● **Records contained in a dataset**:

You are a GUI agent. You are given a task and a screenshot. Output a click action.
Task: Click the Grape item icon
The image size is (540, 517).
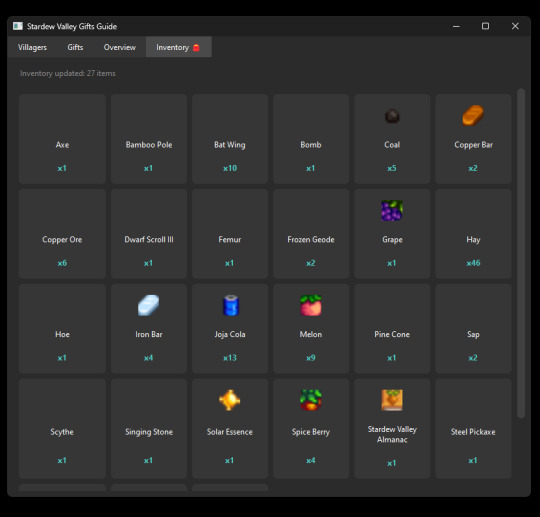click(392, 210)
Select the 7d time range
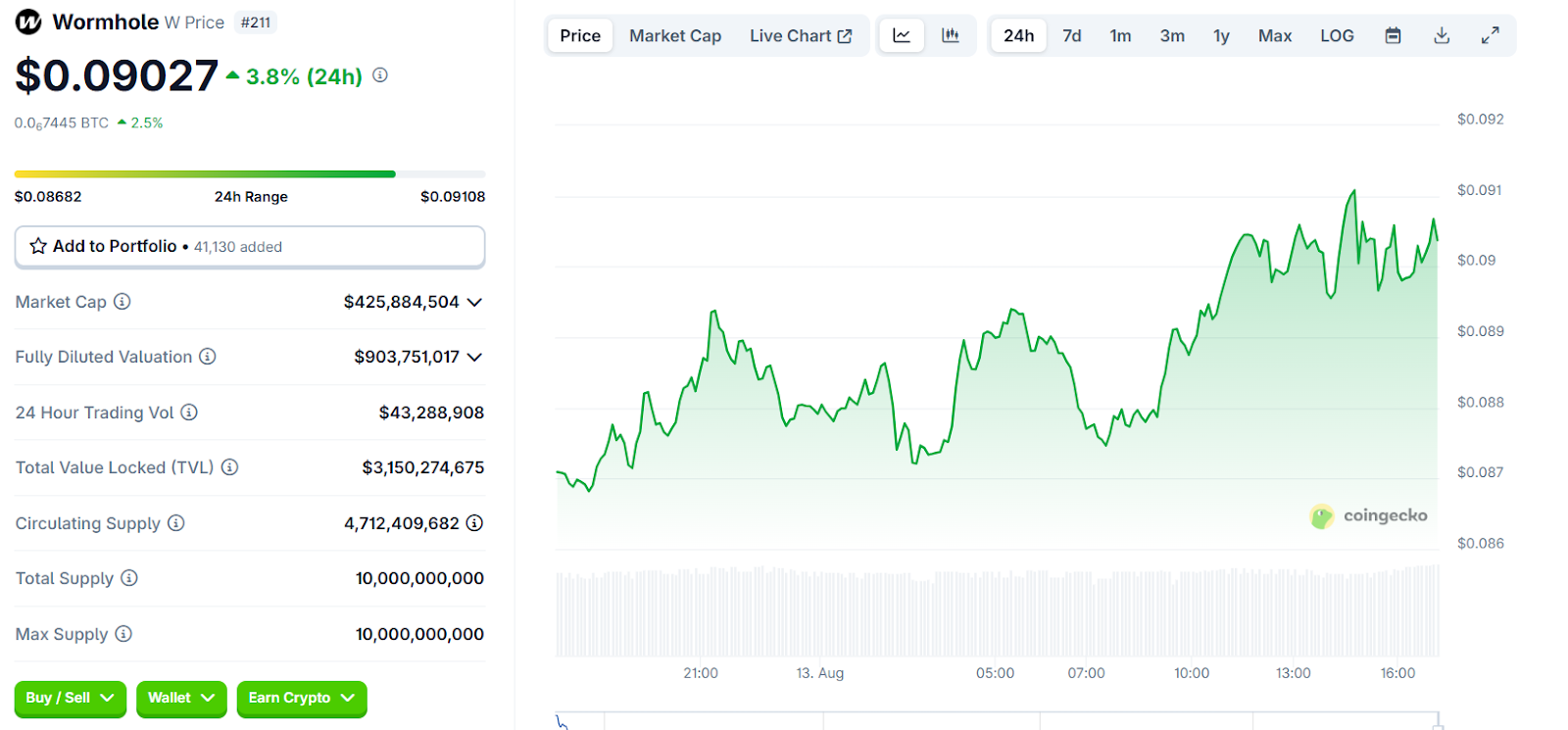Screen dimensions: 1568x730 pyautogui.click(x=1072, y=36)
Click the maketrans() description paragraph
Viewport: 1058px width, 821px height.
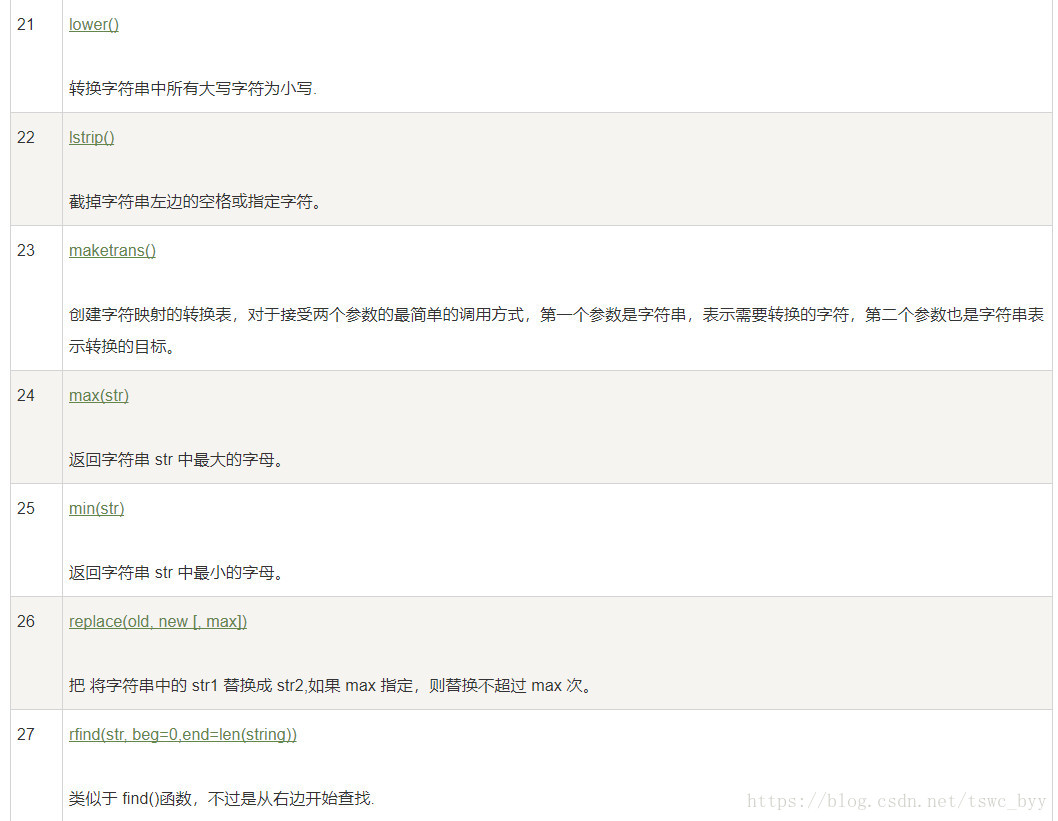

● **EXERCISE**: Retype all of the data above word for word, excluding the pictures.

● **EXPECTED OUTPUT**:
You are a GUI agent. You are given a task and a screenshot. Output a click action.
Task: Click the Grape item icon
The image size is (540, 517).
click(392, 210)
Select the 7d time range
Screen dimensions: 1568x730 pyautogui.click(x=1072, y=36)
Click the maketrans() description paragraph
Viewport: 1058px width, 821px height.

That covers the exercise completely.